Extracted entries —
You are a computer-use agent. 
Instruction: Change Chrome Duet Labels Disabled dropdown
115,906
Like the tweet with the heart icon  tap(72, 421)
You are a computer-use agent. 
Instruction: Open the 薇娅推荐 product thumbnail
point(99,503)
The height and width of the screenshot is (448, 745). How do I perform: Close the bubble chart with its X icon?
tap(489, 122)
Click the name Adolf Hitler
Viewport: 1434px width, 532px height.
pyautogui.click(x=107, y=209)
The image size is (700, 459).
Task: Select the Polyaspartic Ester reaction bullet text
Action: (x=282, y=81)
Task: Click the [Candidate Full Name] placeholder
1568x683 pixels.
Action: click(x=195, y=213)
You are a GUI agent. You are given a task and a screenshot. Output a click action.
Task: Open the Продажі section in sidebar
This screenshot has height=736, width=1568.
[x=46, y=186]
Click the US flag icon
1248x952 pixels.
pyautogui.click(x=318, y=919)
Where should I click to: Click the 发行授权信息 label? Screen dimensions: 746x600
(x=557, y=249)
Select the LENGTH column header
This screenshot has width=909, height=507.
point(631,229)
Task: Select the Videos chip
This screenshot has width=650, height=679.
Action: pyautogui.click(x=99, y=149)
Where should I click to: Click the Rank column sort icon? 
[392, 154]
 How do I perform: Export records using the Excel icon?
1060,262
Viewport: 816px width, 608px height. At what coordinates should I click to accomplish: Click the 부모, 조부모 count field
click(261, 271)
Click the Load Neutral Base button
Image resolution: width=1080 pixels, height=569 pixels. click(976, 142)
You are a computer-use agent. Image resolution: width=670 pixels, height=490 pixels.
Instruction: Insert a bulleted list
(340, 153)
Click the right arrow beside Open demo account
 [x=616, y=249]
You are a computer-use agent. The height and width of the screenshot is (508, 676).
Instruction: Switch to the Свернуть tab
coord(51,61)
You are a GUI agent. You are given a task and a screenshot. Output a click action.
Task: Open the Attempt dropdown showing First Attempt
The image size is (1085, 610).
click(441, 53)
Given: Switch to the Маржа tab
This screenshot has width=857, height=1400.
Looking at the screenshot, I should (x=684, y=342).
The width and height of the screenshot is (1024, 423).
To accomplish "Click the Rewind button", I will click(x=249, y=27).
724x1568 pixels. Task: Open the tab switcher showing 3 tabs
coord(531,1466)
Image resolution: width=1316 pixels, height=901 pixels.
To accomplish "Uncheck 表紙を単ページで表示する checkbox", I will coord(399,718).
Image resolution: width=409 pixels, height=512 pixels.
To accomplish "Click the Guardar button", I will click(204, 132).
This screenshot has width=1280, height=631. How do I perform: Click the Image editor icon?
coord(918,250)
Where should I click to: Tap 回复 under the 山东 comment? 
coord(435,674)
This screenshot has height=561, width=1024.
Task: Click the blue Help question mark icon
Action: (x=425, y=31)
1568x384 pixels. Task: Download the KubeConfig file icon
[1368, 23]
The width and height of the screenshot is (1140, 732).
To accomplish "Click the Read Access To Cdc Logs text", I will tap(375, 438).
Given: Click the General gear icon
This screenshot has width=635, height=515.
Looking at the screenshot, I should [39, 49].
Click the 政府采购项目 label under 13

Problem statement — Each line in the records above with "will" must be returned.

Result of this task —
To accomplish "Click the Rewind button", I will click(x=249, y=27).
To accomplish "Uncheck 表紙を単ページで表示する checkbox", I will coord(399,718).
To accomplish "Click the Guardar button", I will click(204, 132).
To accomplish "Click the Read Access To Cdc Logs text", I will tap(375, 438).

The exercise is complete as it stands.